WORK INSTRUCTIONS —
**A.** In the article about the court order on AB 630, what vehicle value limit did the legislation set for disposal of certain abandoned recreational vehicles?
**B.** Write a continuation of the article about the AB 630 court order, starting after its last sentence.

TEXT EXCERPT —
%%

A Los Angeles County Superior Court judge has ordered the City of Los Angeles to pause its implementation of Assembly Bill 630, a plan led by Councilmember Traci Park and backed by Mayor Karen Bass to accelerate the seizure and destruction of recreational vehicles used as homes by unhoused Angelenos.
The order, issued in a lawsuit brought by the CD11 Coalition for Human Rights, directs the City to vacate its instructions to begin enforcing AB 630 and to return to court to justify its authority to do so. An alternative writ is not a final ruling, but it requires the City to either abandon the policy or persuade the judge that its interpretation of the law is valid. For people currently living in RVs, the order means the City cannot move forward with expanded AB 630 vehicle seizures while the case is pending.
AB 630 was advanced at the state level with strong backing from Mayor Bass with the goal of expanding the City’s ability to dispose of recreational vehicles. Carried by Assemblymember Mark Gonzalez, the legislation amended the California Vehicle Code to allow counties to dispose of certain abandoned recreational vehicles valued up to $4,000, an increase from the previous $500 threshold. The statute was written as a narrow county-level pilot and did not grant cities independent authority to seize and destroy vehicles used as homes.
“We’re frustrated that we have to ask a judge to tell the City what anyone reading the statute can plainly see: The City has no authority to implement AB 630,” said Peggy Kennedy, a member of the CD11 Coalition for Human Rights. “The law is clear, and so is the harm that it will cause our members and neighbors who live in RVs if the City implements its illegal plans.”

%%

Extracted data entries
%%

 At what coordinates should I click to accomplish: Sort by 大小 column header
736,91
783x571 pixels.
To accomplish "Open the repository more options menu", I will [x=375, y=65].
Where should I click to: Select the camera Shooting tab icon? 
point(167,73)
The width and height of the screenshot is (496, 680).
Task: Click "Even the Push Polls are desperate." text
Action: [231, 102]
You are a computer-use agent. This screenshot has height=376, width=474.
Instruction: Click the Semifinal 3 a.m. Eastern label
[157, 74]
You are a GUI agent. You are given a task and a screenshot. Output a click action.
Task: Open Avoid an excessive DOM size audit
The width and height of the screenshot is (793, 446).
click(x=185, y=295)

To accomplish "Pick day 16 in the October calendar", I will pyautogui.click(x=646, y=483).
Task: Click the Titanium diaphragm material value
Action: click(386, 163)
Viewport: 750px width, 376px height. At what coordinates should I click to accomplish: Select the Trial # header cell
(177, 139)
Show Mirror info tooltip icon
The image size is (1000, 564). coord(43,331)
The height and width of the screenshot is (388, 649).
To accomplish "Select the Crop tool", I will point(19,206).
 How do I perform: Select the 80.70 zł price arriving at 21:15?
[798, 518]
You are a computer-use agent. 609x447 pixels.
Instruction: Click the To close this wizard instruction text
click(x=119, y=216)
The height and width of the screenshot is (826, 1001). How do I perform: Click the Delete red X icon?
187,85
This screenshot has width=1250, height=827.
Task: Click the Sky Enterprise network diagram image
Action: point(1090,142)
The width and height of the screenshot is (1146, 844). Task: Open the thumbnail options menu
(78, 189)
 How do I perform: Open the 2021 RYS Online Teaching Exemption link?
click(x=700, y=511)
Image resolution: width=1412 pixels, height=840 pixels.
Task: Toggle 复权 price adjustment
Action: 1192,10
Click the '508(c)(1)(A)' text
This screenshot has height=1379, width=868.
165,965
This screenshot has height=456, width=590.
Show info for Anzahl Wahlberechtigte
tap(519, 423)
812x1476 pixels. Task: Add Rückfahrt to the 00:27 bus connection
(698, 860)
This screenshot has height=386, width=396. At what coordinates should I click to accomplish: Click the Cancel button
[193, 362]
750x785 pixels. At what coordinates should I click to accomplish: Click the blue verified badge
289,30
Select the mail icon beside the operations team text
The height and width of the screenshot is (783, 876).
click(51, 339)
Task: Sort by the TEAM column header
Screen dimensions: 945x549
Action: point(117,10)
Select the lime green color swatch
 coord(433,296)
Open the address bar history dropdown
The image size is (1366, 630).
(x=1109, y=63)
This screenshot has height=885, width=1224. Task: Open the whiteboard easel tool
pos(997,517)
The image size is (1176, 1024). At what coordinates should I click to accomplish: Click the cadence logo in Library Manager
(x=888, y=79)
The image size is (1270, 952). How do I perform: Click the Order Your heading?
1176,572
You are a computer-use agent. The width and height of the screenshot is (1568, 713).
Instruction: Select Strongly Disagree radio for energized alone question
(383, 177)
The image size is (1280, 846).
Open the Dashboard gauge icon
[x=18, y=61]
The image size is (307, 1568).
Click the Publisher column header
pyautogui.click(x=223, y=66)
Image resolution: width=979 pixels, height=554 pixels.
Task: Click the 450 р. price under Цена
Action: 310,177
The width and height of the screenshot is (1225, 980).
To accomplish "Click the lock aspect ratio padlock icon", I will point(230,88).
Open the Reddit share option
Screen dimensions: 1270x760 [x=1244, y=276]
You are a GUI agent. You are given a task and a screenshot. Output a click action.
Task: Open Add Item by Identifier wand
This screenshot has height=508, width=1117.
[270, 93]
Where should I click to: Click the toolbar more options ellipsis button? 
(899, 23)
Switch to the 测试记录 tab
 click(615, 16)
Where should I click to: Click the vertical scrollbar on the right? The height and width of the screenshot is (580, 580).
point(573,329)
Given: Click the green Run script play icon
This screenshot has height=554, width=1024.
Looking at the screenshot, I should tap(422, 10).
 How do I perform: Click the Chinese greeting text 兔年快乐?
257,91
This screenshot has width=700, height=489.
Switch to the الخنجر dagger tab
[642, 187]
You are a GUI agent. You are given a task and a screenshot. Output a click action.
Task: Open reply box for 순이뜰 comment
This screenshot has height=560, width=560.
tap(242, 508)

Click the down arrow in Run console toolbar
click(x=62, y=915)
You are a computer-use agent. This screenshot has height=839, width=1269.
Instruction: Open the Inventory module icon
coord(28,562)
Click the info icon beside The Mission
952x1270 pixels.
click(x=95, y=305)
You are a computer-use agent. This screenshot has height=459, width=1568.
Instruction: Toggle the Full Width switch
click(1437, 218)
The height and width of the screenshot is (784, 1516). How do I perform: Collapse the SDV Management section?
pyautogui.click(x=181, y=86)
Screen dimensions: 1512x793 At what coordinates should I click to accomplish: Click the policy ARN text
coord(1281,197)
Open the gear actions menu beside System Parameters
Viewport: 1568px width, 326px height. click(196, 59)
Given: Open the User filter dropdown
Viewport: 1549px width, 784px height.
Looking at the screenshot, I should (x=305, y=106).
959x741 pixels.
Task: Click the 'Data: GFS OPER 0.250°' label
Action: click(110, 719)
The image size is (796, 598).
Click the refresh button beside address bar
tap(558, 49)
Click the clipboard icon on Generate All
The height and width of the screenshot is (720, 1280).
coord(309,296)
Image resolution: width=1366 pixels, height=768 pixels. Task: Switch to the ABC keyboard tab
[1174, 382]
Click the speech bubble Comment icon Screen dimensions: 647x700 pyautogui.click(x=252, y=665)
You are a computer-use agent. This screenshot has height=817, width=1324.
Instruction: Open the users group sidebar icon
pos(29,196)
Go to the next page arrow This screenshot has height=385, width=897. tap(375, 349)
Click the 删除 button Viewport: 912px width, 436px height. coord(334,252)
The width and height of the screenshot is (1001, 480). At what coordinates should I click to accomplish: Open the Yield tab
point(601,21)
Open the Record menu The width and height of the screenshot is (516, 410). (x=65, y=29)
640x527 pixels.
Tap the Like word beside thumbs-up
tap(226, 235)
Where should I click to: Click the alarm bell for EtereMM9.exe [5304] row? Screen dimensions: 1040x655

%%

ANSWERS TO THIS EXERCISE —
**A.** Up to $4,000, raised from the previous $500 threshold.

**B.**
Legal advocates argue that the City’s plan stretches the law beyond what the Legislature authorized, turning a limited county provision into a citywide enforcement tool aimed at people living in vehicles. In December, a coalition of legal organizations including the Legal Aid Foundation of Los Angeles, the ACLU of Southern California, Western Center on Law and Poverty, and the Disability Rights Education and Defense Fund sent a formal legal letter warning the City that its planned implementation of AB 630 conflicted with the statute’s plain language and exceeded the City’s authority. When the City declined to reverse course, the coalition filed suit.
The court’s intervention follows a sustained enforcement push against vehicle dwellers coordinated between City Hall and the mayor’s office. Park has repeatedly introduced motions expanding enforcement against people living in vehicles, while Bass has supported and encouraged the use of AB 630 as a mechanism to accelerate vehicle seizures in Los Angeles. In her 20th motion targeting vehicle dwellers, Park urged city departments to begin seizing and destroying RV homes ahead of schedule, framing the policy as a public safety measure while critics warned it would displace residents without providing housing alternatives.
Advocates argue the City’s approach would result in people losing their only shelter along with essential belongings including medications, documents, and mobility equipment, while sidestepping state safeguards meant to prevent such outcomes. They warn that Los Angeles’s interpretation of AB 630 could set a precedent allowing cities to bypass legislative limits through enforcement-first policymaking.
The upcoming hearing will determine whether the judge makes the writ permanent, which would formally bar the City from enforcing AB 630 as proposed. Until then, the court’s order places the City’s RV seizure policy under judicial scrutiny and pauses an enforcement effort that would have dramatically expanded Los Angeles’s authority to destroy vehicle homes.